The "shiny future" we are working towards
This goal is scoped around reducing (or eliminating entirely) the need for explicit clones for reference-counted data. See the FAQ for other potential future work that we are not asking the teams to agree upon now.
Design consensus points
We don't have consensus around a full set of "design axioms" for this design, but we do have alignment around the following basic points:
- Explicit ref-counting is a major ergonomic pain point impacting both high- and low-level, performance oriented code.
- The worst ergonomic pain arises around closures that need to clone their upvars.
- Some code will want the ability to precisely track reference count increments.
- The design should allow user-defined types to "opt-in" to the lightweight cloning behavior.
Ownership and team asks
The work here is proposed by Jonathan Kelley on behalf of Dioxus Labs. We have funding for 1-2 engineers depending on the scope of work. Dioxus Labs is willing to take ownership and commit funding to solve these problems.
Subgoal | Owner(s) or team(s) | Notes |
---|---|---|
Overall program management | Jonathan Kelley | |
Author RFC | TBD | |
Design meeting | lang | 2 meetings expected |
RFC decision | lang libs-api | |
Nightly implementation | Santiago Pastorino | |
Standard reviews | compiler | |
Blog post on Inside Rust |
- The badge indicates a requirement where Team support is needed.
Support needed from the project
As owners of this goal...
- We are happy to author RFCs and/or work with other experienced RFC authors.
- We are happy to host design meetings, facilitate work streams, logistics, and any other administration required to execute. Some subgoals proposed might be contentious or take longer than this goals period, and we're committed to timelines beyond six months.
- We are happy to author code or fund the work for an experienced Rustlang contributor to do the implementation. For the language goals, we expect more design required than actual implementation. For cargo-related goals, we expected more engineering required than design. We are also happy to back any existing efforts as there is ongoing work in cargo itself to add various types of caching.
- We would be excited to write blog posts about this effort. This goals program is a great avenue for us to get more corporate support and see more Rust adoption for higher-level paradigms. Having a blog post talking about this work would be a significant step in changing the perception of Rust for use in high-level codebases.

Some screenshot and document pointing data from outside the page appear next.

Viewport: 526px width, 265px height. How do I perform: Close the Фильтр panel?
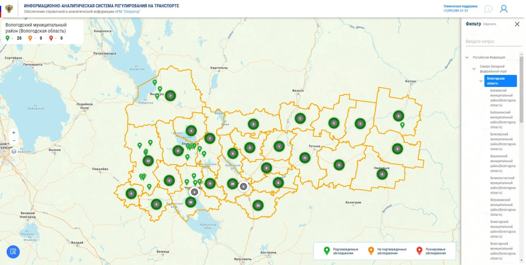click(517, 24)
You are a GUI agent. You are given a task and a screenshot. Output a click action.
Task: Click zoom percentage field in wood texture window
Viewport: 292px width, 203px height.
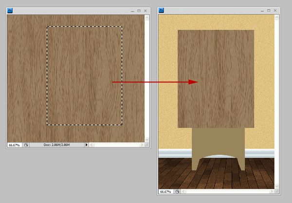tap(15, 145)
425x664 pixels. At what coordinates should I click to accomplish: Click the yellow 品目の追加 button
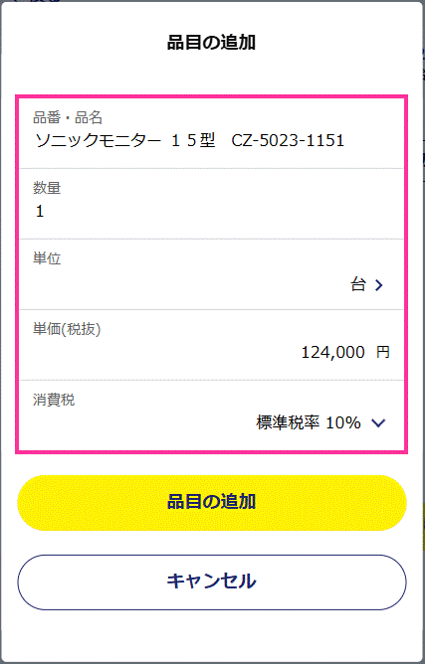point(212,502)
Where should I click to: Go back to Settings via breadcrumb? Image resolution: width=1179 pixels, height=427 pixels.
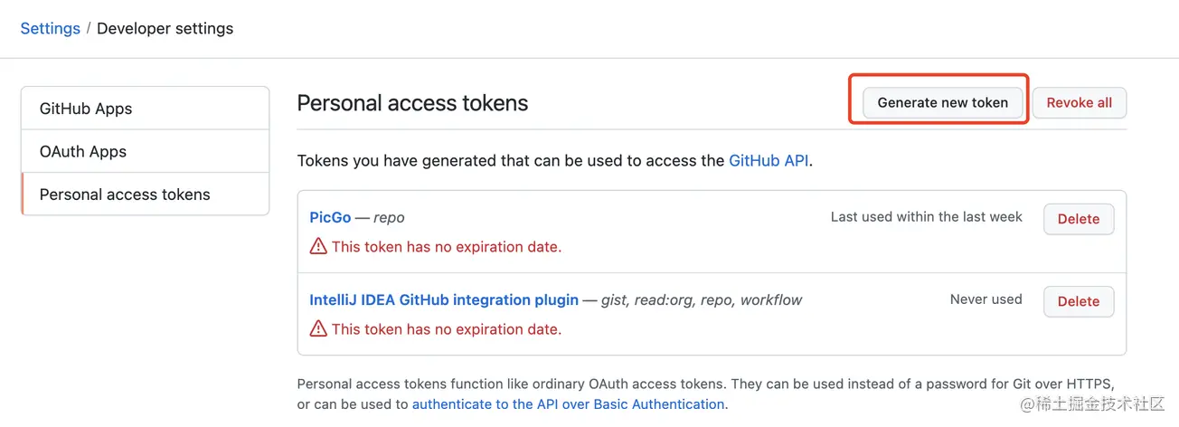pos(50,28)
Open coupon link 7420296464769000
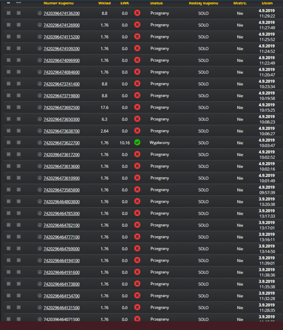Image resolution: width=283 pixels, height=330 pixels. pyautogui.click(x=62, y=249)
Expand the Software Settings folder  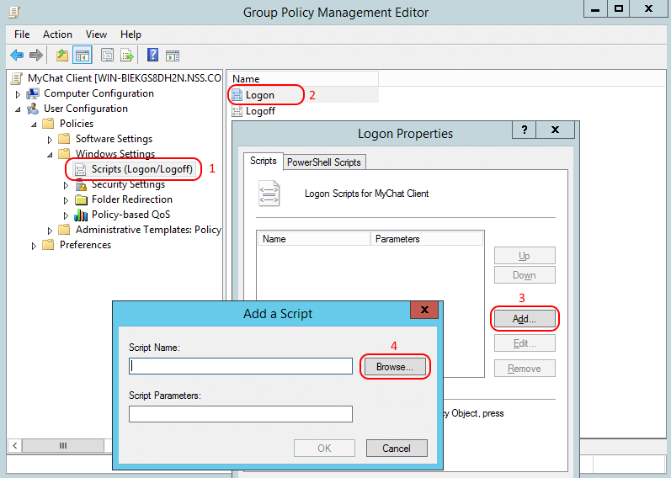pyautogui.click(x=51, y=140)
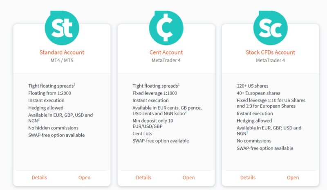Click footnote 3 in Stock CFDs card
Image resolution: width=327 pixels, height=190 pixels.
(x=247, y=132)
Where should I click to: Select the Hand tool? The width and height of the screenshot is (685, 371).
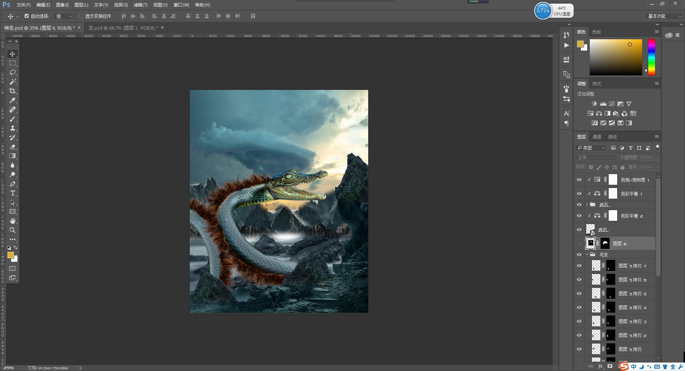12,221
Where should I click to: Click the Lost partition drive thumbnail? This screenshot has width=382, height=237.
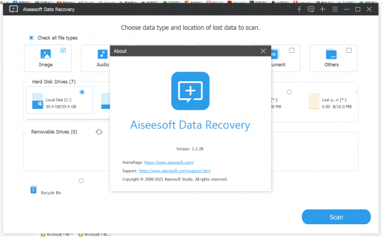tap(314, 101)
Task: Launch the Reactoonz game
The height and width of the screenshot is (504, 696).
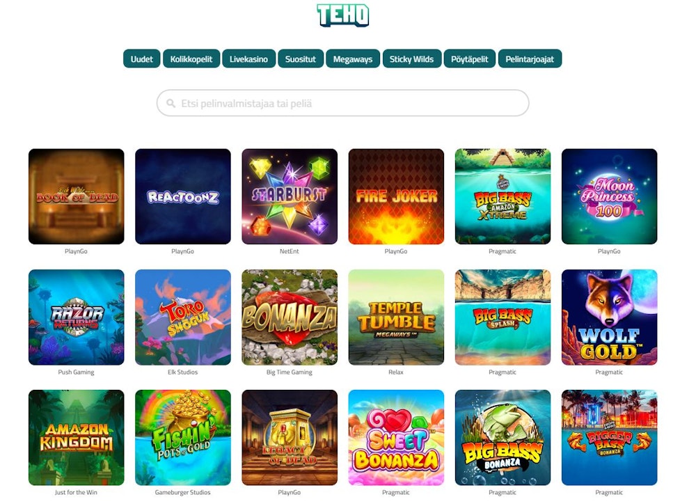Action: tap(183, 196)
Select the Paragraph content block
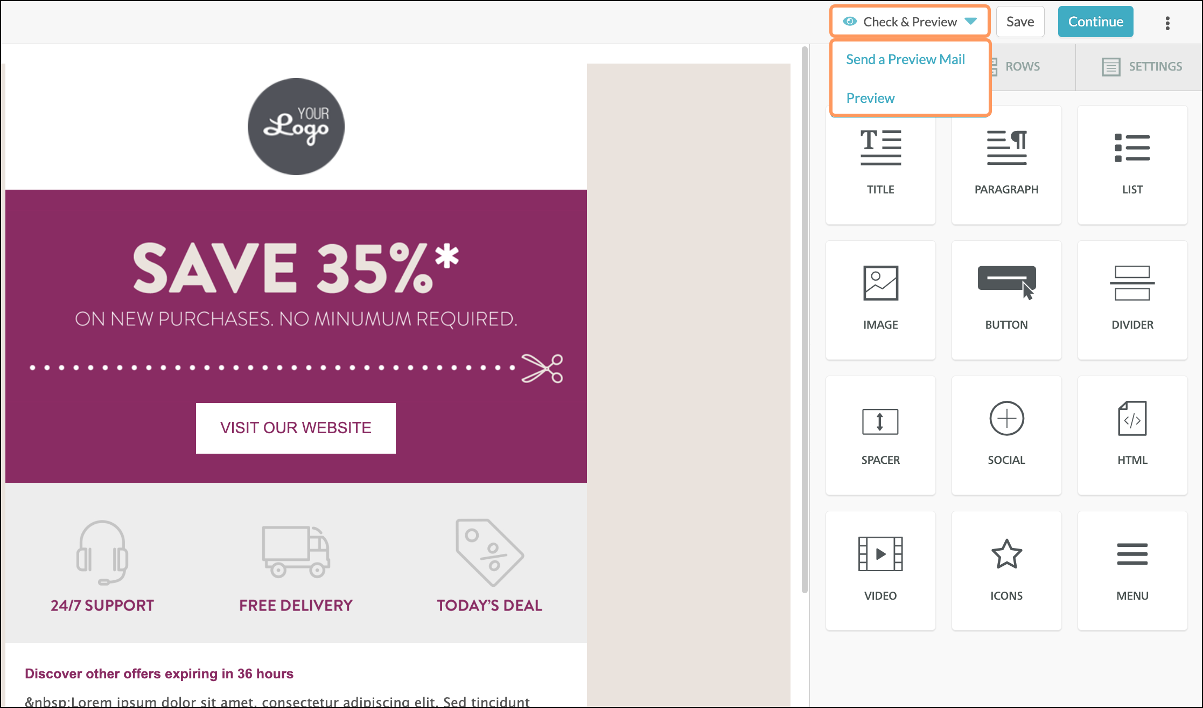This screenshot has width=1203, height=708. [x=1006, y=164]
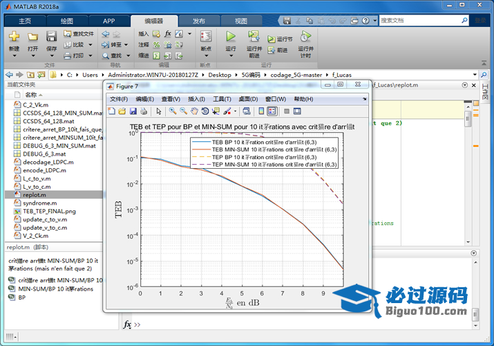Toggle the Insert Legend button in figure toolbar
Image resolution: width=494 pixels, height=346 pixels.
pyautogui.click(x=272, y=111)
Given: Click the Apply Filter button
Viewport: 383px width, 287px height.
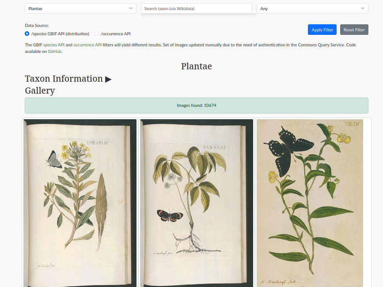Looking at the screenshot, I should click(322, 30).
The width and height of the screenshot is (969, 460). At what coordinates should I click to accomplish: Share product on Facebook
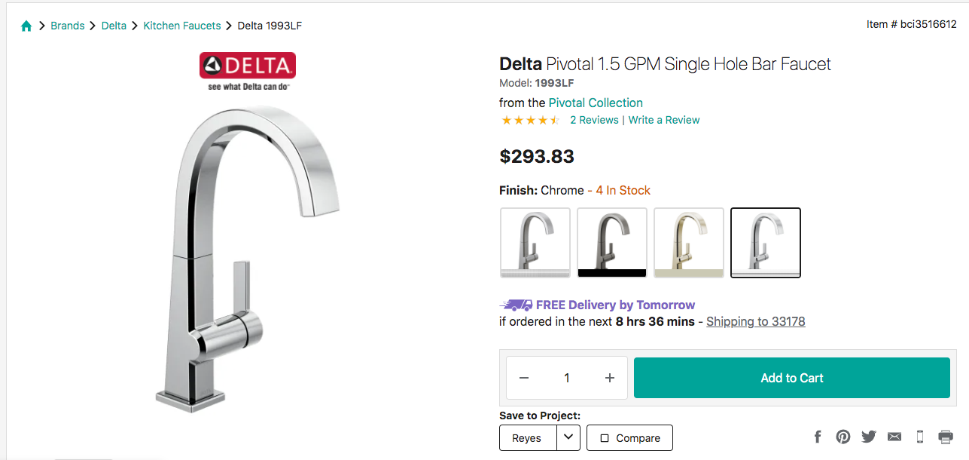click(818, 437)
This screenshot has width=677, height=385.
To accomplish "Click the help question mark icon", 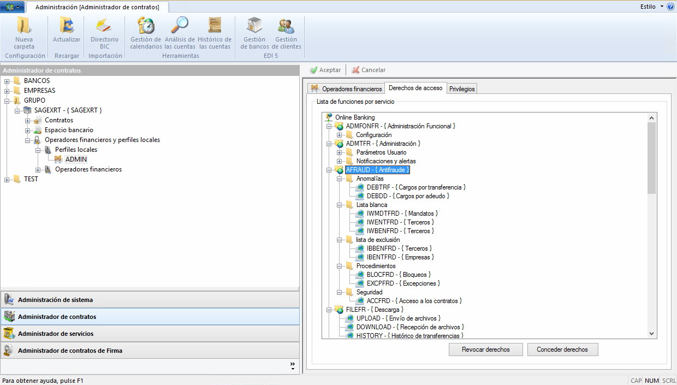I will [670, 7].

The primary project support will be design bandwidth from the [lang team].
Outputs and milestones
Outputs
Final outputs that will be produced
Milestones
Milestones you will reach along the way
Frequently asked questions
After this, are we done? Will high-level Rust be great?
Accepting this goal only implies alignment around reducing (or eliminating entirely) the need for explicit clones for reference-counted data. For people attempting to use Rust as part of higher-level frameworks like Dioxus, this is an important step, but one that would hopefully be followed by further ergonomics work. Examples of language changes that would be helpful are described in the (not accepted) goals around a renewed ergonomics initiative and improve compilation speed.